Why the difference? This is my theory. Students walk into a math class with some basic understanding of mathematics. (This is their mental models, to use the terminology from my theory section.) The class presents something new. The students then have to somehow get from their current understanding to the new information.
Most students erect a temporary bridge. This is memorization -- they memorize the procedure for solving the problem. The difficulty of this is influenced by how smart they are and how often they have built this same bridge in the past. But one of the biggest factors is simply how big of bridge they have to build. If the student walks into the class with a big understanding of math, they just need to build a small bridge. If the student walks into the class with a small understanding of math, they need to build a large bridge.
It is possible for students to build a permanent bridge -- to add to their understanding of mathematics. Obviously, this is the better long-run choice -- the student acquires a larger understanding of mathematics, making subsequent classes easier and improving the student's grades in those subsequent classes.
This is probably not the best short-run choice. It is difficult to build understanding, and it takes a lot of time. This option is open only to the students who come into the class with good understanding and need only to build a small bridge. Students with a small understanding would not have the time to understand all of the mathematics in the gulf between what they understand and what they need to do on the math test.
Also, the students with small understanding probably do not have the slightest idea how to build permanent understanding. The style of teaching encourages just memorization.

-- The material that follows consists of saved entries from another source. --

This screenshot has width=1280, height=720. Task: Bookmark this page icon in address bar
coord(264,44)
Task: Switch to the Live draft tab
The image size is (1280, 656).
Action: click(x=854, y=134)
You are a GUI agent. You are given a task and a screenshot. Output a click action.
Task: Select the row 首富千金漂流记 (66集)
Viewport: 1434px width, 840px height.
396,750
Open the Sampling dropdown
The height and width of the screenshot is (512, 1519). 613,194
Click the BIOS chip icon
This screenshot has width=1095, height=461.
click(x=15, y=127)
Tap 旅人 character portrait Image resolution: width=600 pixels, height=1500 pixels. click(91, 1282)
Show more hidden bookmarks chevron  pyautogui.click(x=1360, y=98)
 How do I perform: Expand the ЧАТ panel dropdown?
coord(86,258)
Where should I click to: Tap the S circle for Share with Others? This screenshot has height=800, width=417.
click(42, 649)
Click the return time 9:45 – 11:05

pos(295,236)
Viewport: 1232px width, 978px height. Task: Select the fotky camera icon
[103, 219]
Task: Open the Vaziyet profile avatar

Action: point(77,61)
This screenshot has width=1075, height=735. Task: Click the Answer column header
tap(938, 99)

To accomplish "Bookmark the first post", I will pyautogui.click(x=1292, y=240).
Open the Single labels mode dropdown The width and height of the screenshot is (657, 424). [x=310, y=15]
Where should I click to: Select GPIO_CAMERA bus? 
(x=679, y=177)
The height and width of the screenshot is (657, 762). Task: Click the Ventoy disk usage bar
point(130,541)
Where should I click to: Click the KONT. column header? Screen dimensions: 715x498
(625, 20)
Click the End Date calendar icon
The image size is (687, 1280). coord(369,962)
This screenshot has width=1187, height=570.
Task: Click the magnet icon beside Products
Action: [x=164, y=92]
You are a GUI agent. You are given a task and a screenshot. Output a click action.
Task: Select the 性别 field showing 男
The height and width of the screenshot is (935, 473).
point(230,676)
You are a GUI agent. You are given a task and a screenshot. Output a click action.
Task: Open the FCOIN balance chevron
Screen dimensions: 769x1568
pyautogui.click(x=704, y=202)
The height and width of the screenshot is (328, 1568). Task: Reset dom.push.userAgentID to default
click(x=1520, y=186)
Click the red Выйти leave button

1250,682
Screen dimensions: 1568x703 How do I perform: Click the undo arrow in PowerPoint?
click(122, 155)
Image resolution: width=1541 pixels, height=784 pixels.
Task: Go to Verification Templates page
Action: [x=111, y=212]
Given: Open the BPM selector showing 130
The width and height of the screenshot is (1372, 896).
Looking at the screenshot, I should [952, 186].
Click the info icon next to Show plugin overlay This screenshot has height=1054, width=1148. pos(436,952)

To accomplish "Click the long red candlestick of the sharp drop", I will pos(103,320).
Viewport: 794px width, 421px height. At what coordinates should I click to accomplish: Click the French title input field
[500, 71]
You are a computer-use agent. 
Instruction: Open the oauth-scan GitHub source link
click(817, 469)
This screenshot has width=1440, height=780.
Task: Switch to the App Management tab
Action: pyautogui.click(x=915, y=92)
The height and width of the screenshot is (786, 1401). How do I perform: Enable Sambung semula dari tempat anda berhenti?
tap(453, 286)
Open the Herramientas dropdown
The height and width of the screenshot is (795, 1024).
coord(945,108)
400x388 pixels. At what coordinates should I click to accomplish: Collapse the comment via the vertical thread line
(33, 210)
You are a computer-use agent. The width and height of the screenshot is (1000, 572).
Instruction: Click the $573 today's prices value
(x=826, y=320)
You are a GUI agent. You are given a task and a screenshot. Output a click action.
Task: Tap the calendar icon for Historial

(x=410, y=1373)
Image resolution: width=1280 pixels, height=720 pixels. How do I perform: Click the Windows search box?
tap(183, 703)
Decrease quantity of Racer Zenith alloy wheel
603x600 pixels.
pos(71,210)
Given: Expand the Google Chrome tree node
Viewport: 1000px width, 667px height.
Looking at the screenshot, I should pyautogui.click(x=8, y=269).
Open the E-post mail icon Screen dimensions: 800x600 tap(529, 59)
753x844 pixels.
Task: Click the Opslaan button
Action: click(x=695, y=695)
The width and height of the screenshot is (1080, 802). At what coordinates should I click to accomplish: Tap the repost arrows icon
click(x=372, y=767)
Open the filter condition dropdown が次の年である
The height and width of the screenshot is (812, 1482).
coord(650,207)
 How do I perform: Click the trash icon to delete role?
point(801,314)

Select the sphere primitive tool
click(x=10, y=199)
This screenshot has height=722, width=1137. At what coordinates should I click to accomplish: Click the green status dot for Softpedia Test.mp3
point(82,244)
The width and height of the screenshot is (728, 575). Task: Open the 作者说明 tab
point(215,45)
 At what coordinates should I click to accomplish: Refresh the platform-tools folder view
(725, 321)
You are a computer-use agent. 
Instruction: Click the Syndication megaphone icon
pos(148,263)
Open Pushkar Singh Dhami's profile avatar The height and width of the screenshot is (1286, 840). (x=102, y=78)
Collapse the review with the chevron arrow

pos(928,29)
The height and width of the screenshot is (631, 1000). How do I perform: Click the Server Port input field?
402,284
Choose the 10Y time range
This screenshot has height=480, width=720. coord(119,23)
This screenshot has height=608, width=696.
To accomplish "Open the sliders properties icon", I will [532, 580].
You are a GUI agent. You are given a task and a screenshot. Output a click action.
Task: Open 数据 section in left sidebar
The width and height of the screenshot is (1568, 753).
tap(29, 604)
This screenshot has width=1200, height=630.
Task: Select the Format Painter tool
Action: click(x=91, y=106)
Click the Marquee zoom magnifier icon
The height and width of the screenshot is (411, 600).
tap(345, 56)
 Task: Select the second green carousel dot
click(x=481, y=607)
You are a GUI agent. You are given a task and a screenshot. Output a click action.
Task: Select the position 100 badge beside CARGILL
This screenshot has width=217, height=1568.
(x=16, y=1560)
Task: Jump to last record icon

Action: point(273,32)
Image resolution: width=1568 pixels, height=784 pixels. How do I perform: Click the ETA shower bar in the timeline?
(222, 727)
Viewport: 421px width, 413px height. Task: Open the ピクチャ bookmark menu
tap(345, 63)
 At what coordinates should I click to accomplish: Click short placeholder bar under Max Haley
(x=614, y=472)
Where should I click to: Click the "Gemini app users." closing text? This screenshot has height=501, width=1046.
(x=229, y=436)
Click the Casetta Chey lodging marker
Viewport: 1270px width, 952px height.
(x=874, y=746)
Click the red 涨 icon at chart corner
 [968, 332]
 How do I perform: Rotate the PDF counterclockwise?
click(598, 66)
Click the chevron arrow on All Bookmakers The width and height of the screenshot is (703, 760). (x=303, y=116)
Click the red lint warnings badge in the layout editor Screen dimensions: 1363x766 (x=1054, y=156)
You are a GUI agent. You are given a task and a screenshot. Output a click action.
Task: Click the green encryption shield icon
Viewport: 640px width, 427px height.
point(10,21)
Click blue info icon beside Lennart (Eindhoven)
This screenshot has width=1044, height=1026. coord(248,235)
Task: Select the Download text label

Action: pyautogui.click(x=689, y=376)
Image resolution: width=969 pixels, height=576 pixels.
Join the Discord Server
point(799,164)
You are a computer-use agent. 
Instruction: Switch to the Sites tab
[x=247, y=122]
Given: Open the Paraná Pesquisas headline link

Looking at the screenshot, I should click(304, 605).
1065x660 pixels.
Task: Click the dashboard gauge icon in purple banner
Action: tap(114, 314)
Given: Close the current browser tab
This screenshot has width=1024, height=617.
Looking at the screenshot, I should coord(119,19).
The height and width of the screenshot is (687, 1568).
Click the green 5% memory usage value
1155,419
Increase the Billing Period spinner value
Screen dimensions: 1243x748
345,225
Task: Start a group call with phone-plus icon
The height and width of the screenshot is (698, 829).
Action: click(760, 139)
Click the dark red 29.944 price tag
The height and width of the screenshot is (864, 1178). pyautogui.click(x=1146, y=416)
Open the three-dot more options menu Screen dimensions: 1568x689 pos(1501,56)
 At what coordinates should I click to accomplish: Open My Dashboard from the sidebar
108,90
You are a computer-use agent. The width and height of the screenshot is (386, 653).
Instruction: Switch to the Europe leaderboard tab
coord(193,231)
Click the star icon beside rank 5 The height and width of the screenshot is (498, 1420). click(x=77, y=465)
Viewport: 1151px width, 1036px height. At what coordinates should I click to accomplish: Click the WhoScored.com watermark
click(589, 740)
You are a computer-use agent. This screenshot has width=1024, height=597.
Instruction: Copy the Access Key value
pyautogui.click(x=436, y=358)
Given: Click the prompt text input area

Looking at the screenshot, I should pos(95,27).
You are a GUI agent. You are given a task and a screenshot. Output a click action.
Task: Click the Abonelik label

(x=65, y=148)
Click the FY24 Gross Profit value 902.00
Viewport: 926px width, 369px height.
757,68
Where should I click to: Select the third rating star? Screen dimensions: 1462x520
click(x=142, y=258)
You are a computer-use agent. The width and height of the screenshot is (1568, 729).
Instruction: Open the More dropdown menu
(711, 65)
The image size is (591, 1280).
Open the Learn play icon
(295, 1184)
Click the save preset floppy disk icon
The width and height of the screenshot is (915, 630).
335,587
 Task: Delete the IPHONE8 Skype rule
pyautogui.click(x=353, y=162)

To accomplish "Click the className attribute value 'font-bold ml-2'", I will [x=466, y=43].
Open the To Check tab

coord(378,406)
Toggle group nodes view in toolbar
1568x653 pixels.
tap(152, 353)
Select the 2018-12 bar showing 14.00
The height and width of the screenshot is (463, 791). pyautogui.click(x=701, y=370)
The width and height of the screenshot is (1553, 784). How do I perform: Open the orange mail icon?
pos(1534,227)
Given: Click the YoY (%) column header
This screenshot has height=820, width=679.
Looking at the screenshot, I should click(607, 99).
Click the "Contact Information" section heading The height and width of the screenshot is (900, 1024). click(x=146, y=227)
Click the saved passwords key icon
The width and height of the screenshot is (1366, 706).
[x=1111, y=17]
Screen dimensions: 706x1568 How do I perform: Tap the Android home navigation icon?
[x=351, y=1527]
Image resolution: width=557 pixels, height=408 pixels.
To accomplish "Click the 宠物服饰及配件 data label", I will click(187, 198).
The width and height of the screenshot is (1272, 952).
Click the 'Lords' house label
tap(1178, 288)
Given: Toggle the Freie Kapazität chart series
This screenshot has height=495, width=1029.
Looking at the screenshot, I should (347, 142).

So, the have-nots start the class with a small understanding of mathematics. They have to work very hard, to build a bridge between what they know and what they have to do on the test. And even then, they often don't do well on the test (though that probably depends on the test). Meanwhile, they lack the time and knowledge needed to increase their understanding. So their understanding does not grow.
Meanwhile, the Haves understand most of what is happening in class and just have to build a small bridge. They have the skill and time to build a bridge of understanding, which increases their understanding of math. They walk into the next class with an even better understanding of math, increasing the gap between the Haves and the Have-nots.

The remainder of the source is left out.